Unbury Carol(18)
Carol told Farrah about Moxie. Why?
Dwight thought of pinching his wife’s nostrils shut.
It would be so simple, so quick, and then there would be no worry of when she woke, no concern about what Moxie would do if and when he arrived in Harrows.
Was he really coming? Now?
Dwight brought his fingers close to Carol’s nose.
“No,” he said. “Moxie will ask questions…ask to see if there are scratch marks inside the box. They’ll dig her up…check her nose. Not dead, he said. But not going to know, says I.”
Not dead.
The few words in Moxie’s telegram chilled his blood to snow.
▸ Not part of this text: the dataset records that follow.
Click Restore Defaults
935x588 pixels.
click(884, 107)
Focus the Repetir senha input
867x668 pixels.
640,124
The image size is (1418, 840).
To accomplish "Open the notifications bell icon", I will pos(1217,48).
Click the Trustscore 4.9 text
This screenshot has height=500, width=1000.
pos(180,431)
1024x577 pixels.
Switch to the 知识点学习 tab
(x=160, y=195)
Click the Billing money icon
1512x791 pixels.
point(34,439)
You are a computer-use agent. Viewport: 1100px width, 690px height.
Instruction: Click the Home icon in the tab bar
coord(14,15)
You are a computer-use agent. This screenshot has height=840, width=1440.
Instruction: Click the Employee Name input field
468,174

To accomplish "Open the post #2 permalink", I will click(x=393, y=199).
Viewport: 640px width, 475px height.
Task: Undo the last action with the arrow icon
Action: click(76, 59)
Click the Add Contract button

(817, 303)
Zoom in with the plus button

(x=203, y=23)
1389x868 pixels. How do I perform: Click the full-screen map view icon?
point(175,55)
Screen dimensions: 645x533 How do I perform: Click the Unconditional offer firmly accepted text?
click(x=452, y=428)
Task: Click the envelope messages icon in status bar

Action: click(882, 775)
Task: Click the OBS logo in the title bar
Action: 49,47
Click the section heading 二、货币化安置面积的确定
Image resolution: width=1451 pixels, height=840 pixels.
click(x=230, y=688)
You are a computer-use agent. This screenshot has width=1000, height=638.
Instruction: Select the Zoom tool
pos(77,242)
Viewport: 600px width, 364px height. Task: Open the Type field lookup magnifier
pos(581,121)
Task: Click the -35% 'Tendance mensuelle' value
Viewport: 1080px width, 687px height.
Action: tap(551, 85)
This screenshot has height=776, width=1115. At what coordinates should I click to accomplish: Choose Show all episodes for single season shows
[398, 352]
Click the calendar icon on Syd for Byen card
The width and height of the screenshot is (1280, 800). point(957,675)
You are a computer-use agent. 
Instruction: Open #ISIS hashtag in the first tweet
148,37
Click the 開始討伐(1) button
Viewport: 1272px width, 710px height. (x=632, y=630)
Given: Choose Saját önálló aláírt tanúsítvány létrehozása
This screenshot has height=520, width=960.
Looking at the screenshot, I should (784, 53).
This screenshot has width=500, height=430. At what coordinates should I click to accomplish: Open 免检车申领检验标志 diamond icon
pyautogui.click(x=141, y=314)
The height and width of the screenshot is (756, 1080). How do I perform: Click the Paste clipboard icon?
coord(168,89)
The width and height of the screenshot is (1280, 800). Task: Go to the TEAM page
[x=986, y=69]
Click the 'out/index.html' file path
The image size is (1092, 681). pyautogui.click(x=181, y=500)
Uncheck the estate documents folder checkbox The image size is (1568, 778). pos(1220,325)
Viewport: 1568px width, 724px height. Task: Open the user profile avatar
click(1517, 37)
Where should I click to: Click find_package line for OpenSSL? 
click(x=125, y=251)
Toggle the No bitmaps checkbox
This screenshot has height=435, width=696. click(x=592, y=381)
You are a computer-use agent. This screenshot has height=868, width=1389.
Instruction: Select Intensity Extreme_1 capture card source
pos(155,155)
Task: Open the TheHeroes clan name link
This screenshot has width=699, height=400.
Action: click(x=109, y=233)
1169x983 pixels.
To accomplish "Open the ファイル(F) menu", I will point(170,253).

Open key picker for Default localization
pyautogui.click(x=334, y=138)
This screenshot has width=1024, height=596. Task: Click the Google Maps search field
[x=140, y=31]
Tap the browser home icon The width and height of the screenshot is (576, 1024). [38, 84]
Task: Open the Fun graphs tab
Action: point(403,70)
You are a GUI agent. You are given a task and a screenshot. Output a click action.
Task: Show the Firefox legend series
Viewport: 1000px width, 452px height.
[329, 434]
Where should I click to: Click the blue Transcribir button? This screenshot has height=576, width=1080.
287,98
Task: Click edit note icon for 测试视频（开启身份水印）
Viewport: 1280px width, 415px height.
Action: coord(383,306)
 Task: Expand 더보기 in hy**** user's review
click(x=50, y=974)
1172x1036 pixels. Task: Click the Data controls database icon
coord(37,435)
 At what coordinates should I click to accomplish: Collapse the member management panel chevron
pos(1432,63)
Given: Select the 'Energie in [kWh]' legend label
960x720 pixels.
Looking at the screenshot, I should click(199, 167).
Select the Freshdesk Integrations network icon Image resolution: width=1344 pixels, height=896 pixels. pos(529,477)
He studied Carol a moment longer before stepping to the walls again and blowing the candles out in the opposite order he had lit them. Breath by breath the room darkened; breath by breath fresh shadows fell upon Carol lying still. He walked the circumference of the room slowly, quietly, his shoes in rhythm with the unseen rats. He took hold of the candlestick and quietly left the storm room.
He would go upstairs again and take his seat beside Arthur who was managing things, making fluid work of the guests. But before he got there, Dwight would stop in the kitchen and pull from a drawer a clean sheet of paper then write the following few words:
Lafayette—
You are wanted.
And when he left the kitchen he would hand this paper to the waiting messenger and he’d give the young man an extra coin or two to make certain he got the message through soon, first, next. Dwight would then ask him to return with proof of its having been delivered.
On my way, Moxie had said. Boldly.
But Lafayette knew other people, other outlaws, other ways.
Smoke limped to the broke-down carriage blocking the Trail and pissed on it. He was far south, between Mackatoon and Baker, many miles from the colorful towns that offered the colorful thrills, but Smoke wasn’t the sort of triggerman who sought women, whiskey, or wagers. To him the real adventure existed on the Trail itself, the miles and miles of dirt, dimmed to shadows by arching trees, some low enough that riders, even gentlemen, had to remove their hats. Smoke wore no hat. He never had. And his thinning blond hair gripped his skull like the small fingers of the many children he’d frightened along the way. He refused to wipe the sweat that traveled down his face. Let it be hot. Let himself burn. A broken carriage was fun. A bad accident was the very variety of excitement he longed for.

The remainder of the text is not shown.